I describe an algorithm that achieves a (1-\eps) approximation of the latter problem in near-linear time, conditional on a certain conjecture in mathematical physics. The algorithms exploits certain subtle properties of the non-convex energy landscape of this model. I will then discuss a more general class of Hamiltonians for mean field spin glasses and put forward a precise picture of the average-case tractability of optimization in this context.
[Based on arXiv:1812.10897 and arXiv:2001.00904 (with Ahmed El Alaoui and Mark Sellke)]

Speaker: Ankur Moitra, MIT
Title: Learning with Massart Noise
Abstract: In supervised learning, there is often a tension between being robust against increasingly more powerful adversaries and computational complexity. We will be interested in the Massart noise model, where one interpretation is that an adversary can arbitrarily control the labels on a random subset of the data. This seems to be a comfortable middle ground where algorithms cannot overtune to the noise distribution, but it is nevertheless possible to give algorithms with strong provable guarantees.

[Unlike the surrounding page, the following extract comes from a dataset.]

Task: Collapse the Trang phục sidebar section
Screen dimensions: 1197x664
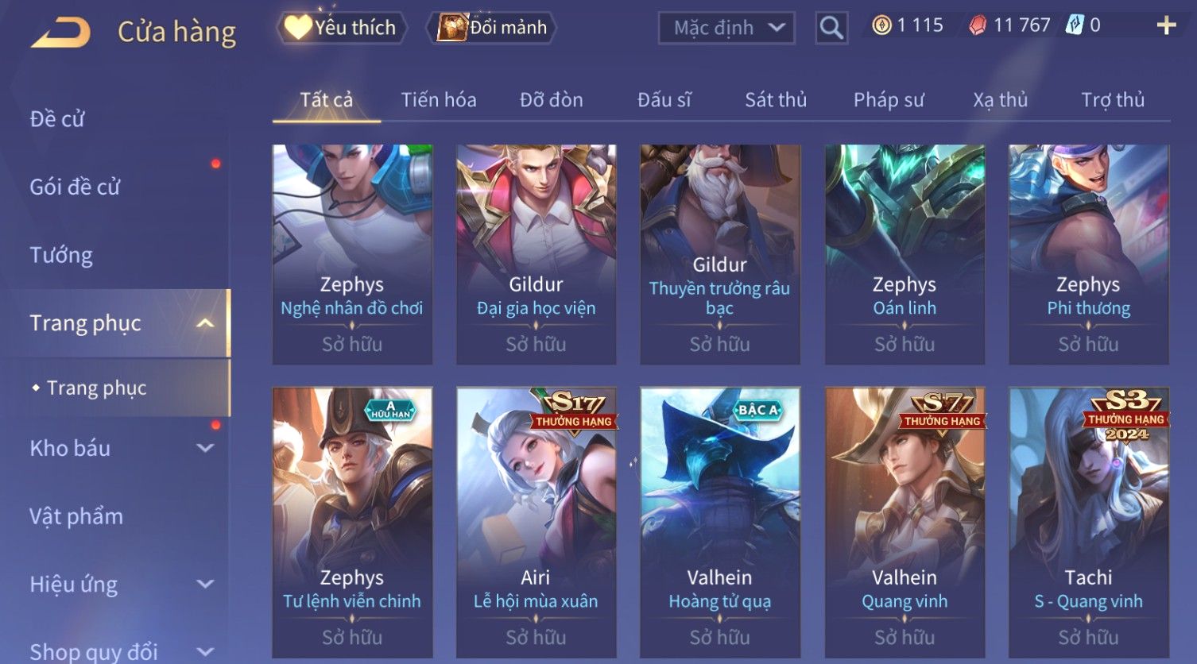Action: [205, 323]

We give a new game theoretic framework for learning under Massart noise, and our algorithms are derived from low regret online algorithms for playing relaxations of this game. Along the way we give an algorithm for properly learning halfspaces under Massart noise, improving upon the recent work of Diakonikolas, Goulekakis and Tzamos that gives an improper learning algorithm, as well as extensions to generalized linear models. Finally we evaluate our algorithms empirically and find that they exhibit some appealing fairness properties, perhaps as a byproduct of their robustness guarantees.

This is based on joint work with Sitan Chen, Frederic Koehler and Morris Yau.

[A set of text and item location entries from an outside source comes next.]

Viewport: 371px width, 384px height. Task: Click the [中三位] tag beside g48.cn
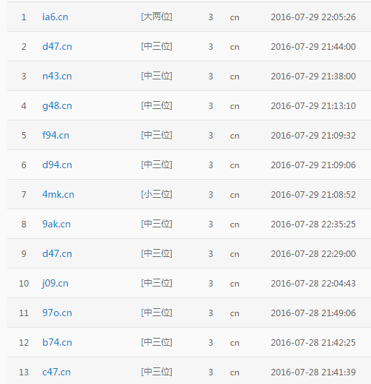(157, 106)
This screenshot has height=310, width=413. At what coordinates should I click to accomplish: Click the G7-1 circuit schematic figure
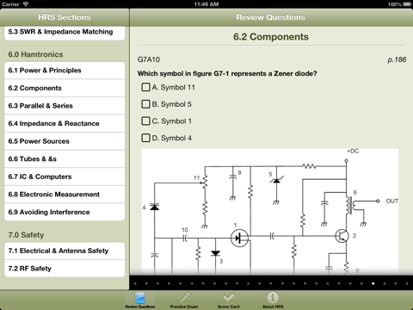pyautogui.click(x=270, y=212)
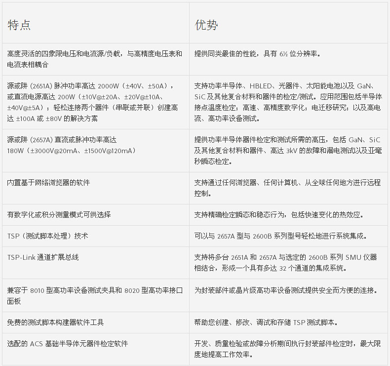Click the 支持通过任何浏览器 remote control cell
This screenshot has width=390, height=366.
pos(288,188)
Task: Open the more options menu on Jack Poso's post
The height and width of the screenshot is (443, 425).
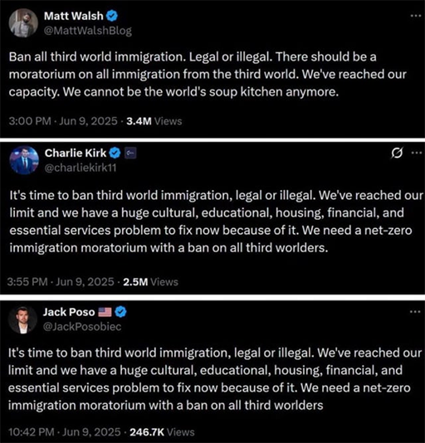Action: (415, 312)
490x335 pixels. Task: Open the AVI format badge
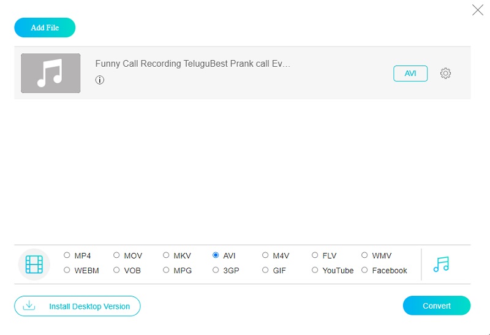(x=410, y=73)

Speaker: Liza Levina Michigan
Title: Hierarchical community detection by recursive partitioning
Abstract: Community detection in networks has been extensively studied in the form of finding a single partition into a “correct” number of communities. In large networks, however, a multi-scale hierarchy of communities is much more realistic. We show that a hierarchical tree of communities, obviously more interpretable, is also potentially more accurate and more computationally efficient. We construct this tree with a simple top-down recursive algorithm, at each step splitting the nodes into two communities with a non-iterative spectral algorithm, until a stopping rule suggests there are no more communities. The algorithm is model-free, extremely fast, and requires no tuning other than selecting a stopping rule. We propose a natural model for this setting, a binary tree stochastic block model, and prove that the algorithm correctly recovers the entire community tree under relatively mild assumptions. As a by-product, we obtain explicit and intuitive results for fitting the stochastic block model under model misspecification. We illustrate the algorithm on a statistics papers dataset constructing a highly interpretable tree of statistics research communities, and on a network based on gene co-occurrence in research papers on anemia.

This is joint work with Tianxi Li, Lihua Lei, Sharmodeep Bhattacharyya, Koen van de Berge, Purnamrita Sarkar, and Peter Bickel.